Purpose: For pelvic organ prolapse (POP) patients, voiding dysfunction is associated with the increasing severity of cystocele. After surgical correction of the prolapse, 89% patients had normalization of voiding dysfunction (Fitzgerald MP, 2000). Prolapse repair surgery plays an important role to resolve female lower urinary symptoms. Particularly, laparoscopic sacrocolpopexy (LSC) provides the outcomes of the gold standard abdominal approach while offering the benefits of minimally invasive surgery (Gabriel B, 2011). Since 2014, LSC became a new option for POP patients covered by public health insurance in Japan. The aim of this study is to clarify the postoperative anatomical change after LSC in Kameda Medical Center.
Materials and Methods: We did a retrospective medical chart review between April and December 2014 for patients who underwent LSC and being followed up for one year in our center. The anatomical change was assessed by using POP-Q. Recurrence rate and specific site were also investigated.

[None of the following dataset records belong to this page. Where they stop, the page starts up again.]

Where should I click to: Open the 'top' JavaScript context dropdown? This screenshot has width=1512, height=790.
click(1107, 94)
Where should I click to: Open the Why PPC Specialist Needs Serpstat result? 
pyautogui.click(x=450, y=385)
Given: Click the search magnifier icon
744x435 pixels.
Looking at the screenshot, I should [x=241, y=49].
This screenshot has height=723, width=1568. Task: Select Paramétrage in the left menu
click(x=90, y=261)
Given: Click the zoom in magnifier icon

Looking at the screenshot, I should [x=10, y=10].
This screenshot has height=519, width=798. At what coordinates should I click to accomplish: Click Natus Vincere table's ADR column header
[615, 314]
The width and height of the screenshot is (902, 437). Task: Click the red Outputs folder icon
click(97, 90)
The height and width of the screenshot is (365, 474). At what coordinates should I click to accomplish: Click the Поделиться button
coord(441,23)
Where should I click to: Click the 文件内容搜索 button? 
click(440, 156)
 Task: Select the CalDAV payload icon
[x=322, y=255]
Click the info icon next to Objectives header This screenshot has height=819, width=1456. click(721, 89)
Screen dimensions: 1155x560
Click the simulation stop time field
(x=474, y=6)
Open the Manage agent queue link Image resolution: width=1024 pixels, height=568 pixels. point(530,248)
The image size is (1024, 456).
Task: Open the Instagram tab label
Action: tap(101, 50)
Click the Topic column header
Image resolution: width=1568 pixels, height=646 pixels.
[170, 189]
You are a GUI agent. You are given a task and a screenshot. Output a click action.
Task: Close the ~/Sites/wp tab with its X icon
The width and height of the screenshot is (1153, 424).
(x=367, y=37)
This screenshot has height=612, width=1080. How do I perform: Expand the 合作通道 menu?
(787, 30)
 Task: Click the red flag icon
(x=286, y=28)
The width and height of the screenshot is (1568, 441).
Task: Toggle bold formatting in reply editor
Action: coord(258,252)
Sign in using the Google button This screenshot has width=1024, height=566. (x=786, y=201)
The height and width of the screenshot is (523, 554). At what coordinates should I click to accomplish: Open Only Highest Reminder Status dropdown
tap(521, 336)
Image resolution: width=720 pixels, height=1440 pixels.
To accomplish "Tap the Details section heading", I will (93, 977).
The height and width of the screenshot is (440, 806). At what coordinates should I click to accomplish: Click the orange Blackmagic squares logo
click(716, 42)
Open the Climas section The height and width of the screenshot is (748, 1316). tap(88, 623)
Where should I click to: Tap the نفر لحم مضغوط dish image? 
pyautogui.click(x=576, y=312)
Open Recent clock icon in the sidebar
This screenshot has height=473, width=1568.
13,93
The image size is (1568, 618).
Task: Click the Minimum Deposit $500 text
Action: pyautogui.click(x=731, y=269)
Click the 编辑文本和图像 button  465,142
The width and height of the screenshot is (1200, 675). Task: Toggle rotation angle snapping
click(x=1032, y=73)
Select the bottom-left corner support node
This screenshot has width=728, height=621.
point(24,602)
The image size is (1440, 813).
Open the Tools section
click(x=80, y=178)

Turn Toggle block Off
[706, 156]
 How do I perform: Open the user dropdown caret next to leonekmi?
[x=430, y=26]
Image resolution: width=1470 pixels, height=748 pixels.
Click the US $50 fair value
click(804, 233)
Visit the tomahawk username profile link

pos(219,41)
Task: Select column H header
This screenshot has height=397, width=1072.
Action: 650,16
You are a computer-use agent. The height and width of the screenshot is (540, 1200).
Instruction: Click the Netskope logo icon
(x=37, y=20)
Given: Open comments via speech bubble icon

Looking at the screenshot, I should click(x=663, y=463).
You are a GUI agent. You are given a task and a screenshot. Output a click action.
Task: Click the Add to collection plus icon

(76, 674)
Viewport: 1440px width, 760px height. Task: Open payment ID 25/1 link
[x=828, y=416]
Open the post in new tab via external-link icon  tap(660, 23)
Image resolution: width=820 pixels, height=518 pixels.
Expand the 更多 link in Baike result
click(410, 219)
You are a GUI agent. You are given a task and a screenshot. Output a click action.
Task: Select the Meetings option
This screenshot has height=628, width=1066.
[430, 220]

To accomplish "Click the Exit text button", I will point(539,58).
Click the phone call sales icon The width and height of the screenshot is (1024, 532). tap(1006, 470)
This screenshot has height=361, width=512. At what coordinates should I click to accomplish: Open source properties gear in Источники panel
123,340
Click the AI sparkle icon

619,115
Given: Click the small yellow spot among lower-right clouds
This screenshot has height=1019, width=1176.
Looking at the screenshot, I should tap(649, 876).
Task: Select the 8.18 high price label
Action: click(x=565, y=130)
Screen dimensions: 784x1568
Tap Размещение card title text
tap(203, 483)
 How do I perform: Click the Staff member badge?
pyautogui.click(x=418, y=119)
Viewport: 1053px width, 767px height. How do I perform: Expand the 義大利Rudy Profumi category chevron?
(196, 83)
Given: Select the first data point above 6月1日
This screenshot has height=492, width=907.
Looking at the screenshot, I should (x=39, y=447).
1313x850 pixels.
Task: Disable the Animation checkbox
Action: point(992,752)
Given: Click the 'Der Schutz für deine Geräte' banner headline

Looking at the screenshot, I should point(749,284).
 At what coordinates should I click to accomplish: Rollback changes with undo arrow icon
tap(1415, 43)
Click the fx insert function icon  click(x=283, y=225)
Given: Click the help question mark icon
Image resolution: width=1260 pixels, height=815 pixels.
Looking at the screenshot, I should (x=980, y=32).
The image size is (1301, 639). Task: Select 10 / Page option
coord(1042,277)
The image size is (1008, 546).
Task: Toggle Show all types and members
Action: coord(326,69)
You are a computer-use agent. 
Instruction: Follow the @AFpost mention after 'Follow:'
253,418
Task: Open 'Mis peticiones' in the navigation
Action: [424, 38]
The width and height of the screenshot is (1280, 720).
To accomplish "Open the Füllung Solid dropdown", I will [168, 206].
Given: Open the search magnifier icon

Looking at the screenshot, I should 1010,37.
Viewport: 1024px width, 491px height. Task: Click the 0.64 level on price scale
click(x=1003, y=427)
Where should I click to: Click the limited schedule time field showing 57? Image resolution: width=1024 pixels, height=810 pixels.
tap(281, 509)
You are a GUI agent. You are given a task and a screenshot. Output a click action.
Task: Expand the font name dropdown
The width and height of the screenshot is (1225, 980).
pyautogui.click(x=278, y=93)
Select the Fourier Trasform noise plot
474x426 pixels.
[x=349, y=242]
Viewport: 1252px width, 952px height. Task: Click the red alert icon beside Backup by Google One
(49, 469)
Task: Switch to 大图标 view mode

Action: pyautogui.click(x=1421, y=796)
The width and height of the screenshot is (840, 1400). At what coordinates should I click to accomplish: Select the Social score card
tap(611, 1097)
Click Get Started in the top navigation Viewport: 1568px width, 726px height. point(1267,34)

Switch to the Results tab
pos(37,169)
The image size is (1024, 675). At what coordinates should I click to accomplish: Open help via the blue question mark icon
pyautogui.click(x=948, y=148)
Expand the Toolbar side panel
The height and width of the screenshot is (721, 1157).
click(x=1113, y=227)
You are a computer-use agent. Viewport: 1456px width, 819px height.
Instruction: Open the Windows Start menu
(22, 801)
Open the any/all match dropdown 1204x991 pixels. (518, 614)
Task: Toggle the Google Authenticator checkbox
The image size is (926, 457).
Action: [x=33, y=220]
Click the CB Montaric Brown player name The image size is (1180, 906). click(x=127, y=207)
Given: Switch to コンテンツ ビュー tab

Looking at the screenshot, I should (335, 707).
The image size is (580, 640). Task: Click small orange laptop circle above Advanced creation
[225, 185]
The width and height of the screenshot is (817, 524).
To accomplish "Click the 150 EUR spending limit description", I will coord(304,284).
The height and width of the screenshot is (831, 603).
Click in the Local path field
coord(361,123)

Results: A total of 146 patients, aged 65.1±7.8, with average BMI 23.4±2.8, were retrospectively enrolled. Average blood loss was 22.8±25.7ml with 238.5±45.3 minutes in operation time. For anatomical change assessed by POP-Q, Aa changed from 1.1±1.4 to −2.9±0.3; Ba changed from 2.5±2. to −2.9±0.4; C changed from 1.4±3 to −7.4±1.4;gh changed from 4.4±1.1 to 3.7±0.8; pb changed from 3.5±0.7 to 3.7±0.5; tvl changed from 8.1±1.1 to 8.6±1.2; Ap changed from 0±1.6 to −2.8±0.6; Bp changed from 0.6±2.4 to −2.7±0.7; D changed from −3.2±2.5 to −8.3±1.4. Aa, Ba, C, gh, tvl, Ap, Bp, and D of POP-Q showed significant differences between pre- and post-operation. 8 patients (5.5%) showed recurrence during first year after LSC. 2 patents were found to have recurrent anterior vaginal wall prolapse while 7 patients had recurrent posterior wall prolapse. However, using PFDI-20 to assess the feeling of a bulge for recurrent patients, no one felt a bulge in the vaginal area.
Conclusion: POP patients receiving LSC showed significant improvement in anatomical outcome. Rate of recurrence in first year after LSC was about 5%.